• **YOUR OBJECTIVE**
Each line that holds the word "legend" counts once; give the total for the records below and nothing else.

Stored items

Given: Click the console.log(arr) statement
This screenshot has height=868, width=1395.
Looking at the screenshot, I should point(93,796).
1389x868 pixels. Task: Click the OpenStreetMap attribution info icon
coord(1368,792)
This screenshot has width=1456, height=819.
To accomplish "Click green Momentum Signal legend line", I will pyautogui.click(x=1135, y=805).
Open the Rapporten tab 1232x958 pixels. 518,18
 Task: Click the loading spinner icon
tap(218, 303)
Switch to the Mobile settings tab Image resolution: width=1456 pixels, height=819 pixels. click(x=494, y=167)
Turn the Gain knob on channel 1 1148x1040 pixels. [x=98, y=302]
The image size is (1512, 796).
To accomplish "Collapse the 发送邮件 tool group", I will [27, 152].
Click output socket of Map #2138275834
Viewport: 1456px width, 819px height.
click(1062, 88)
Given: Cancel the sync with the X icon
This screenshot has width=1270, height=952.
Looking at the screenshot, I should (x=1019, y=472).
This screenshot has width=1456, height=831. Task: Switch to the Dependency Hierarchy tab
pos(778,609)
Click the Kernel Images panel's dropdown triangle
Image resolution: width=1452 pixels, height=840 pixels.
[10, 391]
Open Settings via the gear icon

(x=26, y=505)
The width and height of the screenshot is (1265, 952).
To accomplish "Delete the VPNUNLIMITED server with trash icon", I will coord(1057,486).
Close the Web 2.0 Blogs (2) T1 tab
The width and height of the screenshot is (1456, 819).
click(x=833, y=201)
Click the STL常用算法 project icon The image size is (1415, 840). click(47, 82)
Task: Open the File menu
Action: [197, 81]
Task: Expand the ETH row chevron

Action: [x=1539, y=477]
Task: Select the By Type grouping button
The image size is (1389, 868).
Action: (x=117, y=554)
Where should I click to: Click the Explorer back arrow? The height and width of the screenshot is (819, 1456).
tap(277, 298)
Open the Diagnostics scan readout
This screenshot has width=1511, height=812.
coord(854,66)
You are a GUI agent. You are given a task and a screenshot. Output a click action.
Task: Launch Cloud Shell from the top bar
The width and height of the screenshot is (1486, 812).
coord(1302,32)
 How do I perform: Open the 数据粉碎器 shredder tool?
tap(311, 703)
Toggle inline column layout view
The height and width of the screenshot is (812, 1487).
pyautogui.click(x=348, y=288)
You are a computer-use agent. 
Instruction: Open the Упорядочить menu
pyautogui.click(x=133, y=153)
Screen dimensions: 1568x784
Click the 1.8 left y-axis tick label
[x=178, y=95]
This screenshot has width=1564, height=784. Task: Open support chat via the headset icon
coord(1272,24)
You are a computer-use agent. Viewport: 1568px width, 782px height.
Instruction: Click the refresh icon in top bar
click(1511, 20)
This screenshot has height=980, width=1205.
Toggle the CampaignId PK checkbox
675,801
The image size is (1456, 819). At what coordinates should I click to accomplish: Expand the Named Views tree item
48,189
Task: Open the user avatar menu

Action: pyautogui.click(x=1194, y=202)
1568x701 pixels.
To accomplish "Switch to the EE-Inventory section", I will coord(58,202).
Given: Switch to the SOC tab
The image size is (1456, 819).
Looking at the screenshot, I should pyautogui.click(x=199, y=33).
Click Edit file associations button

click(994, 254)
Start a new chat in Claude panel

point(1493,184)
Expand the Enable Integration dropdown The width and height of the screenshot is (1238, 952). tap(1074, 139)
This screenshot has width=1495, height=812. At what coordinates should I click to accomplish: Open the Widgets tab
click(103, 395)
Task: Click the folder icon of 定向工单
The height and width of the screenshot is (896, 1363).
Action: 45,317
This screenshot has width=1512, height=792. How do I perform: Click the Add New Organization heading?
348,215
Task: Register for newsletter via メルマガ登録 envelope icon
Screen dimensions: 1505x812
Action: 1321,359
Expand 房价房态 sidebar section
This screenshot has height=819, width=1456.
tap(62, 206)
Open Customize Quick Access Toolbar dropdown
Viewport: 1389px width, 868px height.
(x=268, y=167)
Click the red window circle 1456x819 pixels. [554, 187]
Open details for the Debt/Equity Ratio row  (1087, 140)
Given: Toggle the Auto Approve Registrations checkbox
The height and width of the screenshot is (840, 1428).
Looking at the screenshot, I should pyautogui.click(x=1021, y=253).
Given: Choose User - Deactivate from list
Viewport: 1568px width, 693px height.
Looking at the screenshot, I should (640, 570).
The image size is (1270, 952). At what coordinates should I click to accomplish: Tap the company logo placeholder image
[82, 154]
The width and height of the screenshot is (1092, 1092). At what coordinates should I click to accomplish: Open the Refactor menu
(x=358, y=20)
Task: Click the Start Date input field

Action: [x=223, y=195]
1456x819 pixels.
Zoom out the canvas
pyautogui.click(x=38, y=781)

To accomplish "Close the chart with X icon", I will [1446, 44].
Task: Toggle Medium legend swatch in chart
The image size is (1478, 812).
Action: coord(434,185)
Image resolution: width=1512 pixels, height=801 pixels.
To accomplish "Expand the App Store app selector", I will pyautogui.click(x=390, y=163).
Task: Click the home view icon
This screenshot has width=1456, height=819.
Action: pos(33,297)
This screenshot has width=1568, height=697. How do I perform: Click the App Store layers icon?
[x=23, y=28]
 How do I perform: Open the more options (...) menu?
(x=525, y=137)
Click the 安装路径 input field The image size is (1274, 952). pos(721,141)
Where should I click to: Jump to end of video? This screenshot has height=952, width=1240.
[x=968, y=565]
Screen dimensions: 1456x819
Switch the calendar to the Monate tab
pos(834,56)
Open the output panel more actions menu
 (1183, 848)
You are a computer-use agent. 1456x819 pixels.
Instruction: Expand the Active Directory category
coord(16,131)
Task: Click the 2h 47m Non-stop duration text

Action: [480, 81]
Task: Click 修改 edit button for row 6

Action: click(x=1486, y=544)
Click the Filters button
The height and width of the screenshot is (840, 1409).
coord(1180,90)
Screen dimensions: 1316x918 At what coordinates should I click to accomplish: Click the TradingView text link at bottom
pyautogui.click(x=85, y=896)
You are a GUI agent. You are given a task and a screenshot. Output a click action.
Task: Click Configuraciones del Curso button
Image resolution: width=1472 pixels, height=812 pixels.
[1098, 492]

• **ANSWER BELOW**
2